• [PROBLEMS AND TASKS]
(1) Which Bible references are cited in the passage on revolutionary faith?
(2) Answer these about the passage on revolutionary faith:
(a) What does the passage say you begin to soar like?
(b) What is named as the key to holiness?
(c) What must our worship be based on?
(3) Carry the passage on revolutionary faith forward from its final sentence.

• [TEXT PASSAGE]
++++++++

That is when you begin to soar like the eagles! You build that three-fold chord; you wait on God by actively pursuing Him. You renew your mind and become energized by Him. When your mind is renewed you begin worshipping in the beauty of holiness, walking on the highway of holiness, working to perfect holiness in the fear of God, and waiting on the promise of holiness. Now we have a revolutionary faith, and faith is the key to Christ being made manifest in our lives!

REVOLUTION

FAITH IS THE KEY TO CHRIST BEING MANIFESTED IN OUR LIVES

HOLINESS (BEING SET APART) IS THE KEY TO FAITH

A RENEWED MIND IS THE KEY TO HOLINESS (OBEDIENCE)

WHILE WE “WAIT” WE HAVE PASSIONATE PATIENCE

Our worship must be based on what God has done for us, not what we have done for God.

We are set apart when we set Him apart – a life of worship (1 Peter 3:15).

Worship with revolutionized faith is how we begin to fight the pride of life (1 John 2:16).

We are set apart when we walk a different path, we walk the straight and narrow path between pride and despair – we walk humbly (Micah 6:8) in repentance and faith (Colossians 2:6).

++++++++

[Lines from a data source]

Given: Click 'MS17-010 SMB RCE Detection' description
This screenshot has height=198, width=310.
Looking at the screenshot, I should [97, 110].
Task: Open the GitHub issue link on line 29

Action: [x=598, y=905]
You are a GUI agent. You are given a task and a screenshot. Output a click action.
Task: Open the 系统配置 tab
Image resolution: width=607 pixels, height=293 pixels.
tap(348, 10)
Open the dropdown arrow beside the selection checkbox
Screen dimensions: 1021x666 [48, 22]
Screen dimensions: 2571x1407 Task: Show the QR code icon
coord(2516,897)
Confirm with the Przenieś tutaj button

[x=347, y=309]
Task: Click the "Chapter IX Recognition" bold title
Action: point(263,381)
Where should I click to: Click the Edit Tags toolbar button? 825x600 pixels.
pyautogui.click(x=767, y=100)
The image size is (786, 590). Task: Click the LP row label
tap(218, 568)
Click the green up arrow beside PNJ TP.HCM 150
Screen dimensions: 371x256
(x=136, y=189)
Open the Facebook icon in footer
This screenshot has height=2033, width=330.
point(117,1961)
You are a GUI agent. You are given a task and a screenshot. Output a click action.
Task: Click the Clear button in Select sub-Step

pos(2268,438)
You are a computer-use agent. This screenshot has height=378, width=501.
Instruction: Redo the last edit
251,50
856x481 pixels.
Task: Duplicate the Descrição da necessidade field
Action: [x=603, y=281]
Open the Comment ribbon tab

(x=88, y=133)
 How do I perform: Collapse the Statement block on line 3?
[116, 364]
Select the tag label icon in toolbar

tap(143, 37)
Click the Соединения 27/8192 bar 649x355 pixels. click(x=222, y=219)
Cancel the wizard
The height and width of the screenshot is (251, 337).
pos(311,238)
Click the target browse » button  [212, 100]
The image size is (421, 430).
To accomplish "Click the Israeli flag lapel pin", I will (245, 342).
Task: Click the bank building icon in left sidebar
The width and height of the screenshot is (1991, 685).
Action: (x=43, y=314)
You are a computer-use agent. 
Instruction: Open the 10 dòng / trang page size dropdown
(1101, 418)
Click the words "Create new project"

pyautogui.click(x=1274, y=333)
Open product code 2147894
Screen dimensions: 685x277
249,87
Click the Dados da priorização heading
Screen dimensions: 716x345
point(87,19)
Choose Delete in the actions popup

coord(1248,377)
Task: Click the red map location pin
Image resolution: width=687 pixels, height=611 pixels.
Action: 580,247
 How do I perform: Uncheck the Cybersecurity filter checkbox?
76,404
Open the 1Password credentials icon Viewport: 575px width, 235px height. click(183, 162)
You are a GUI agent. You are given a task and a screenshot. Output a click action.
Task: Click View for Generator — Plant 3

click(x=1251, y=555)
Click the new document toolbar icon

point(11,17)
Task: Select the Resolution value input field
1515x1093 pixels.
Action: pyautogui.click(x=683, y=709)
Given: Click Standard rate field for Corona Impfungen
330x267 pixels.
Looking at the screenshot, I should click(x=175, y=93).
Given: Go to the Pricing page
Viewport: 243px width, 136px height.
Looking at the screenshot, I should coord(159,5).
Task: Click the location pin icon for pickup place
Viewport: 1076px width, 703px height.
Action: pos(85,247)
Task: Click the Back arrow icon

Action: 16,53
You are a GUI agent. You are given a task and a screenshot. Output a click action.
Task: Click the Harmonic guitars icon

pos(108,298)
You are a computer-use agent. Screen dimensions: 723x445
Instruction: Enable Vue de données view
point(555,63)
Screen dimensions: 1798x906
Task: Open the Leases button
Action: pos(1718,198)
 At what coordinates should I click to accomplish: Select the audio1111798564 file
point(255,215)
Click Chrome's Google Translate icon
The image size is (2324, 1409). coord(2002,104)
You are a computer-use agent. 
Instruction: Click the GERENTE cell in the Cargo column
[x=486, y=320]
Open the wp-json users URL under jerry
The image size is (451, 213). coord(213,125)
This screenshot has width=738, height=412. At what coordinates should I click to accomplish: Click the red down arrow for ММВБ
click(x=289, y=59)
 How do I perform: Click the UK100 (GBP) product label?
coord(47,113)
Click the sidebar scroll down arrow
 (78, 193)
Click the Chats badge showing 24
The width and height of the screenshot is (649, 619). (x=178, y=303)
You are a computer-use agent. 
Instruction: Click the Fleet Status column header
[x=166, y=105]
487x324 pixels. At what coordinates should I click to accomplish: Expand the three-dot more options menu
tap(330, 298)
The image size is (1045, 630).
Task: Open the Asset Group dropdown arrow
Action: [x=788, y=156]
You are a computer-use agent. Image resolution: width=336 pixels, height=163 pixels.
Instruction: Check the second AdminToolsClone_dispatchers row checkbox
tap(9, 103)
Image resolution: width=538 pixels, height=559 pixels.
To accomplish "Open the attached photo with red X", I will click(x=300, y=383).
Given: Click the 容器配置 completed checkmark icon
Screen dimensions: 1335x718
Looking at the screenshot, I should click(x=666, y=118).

++++++++

• [RESPONSES FOR EACH TASK]
(1)
1 Peter 3:15
1 John 2:16
Micah 6:8
Colossians 2:6

(2)
(a) The eagles.
(b) A renewed mind.
(c) What God has done for us, not what we have done for God.

(3)
Walking with revolutionized faith is how we begin to fight the lust of the flesh (1 John 2:16).

Is your work prophetic or pathetic? It doesn’t depend on the type of work; it depends on your perspective. Is your faith one that sees your work, no matter how trivial or mundane you think it may be, as holy?

We walk the walk by working together. Working together – the net example.

Working with revolutionized faith is how we begin to fight the lust of the eyes (1 John 2:16).

When we know and act upon the will of God, we will have waited on God.

Like the eagle, we all go through a molting period. Feed on the Word of God, and it will energize you, and set you soaring!

You build that three-fold chord; you wait on God by actively pursuing Him.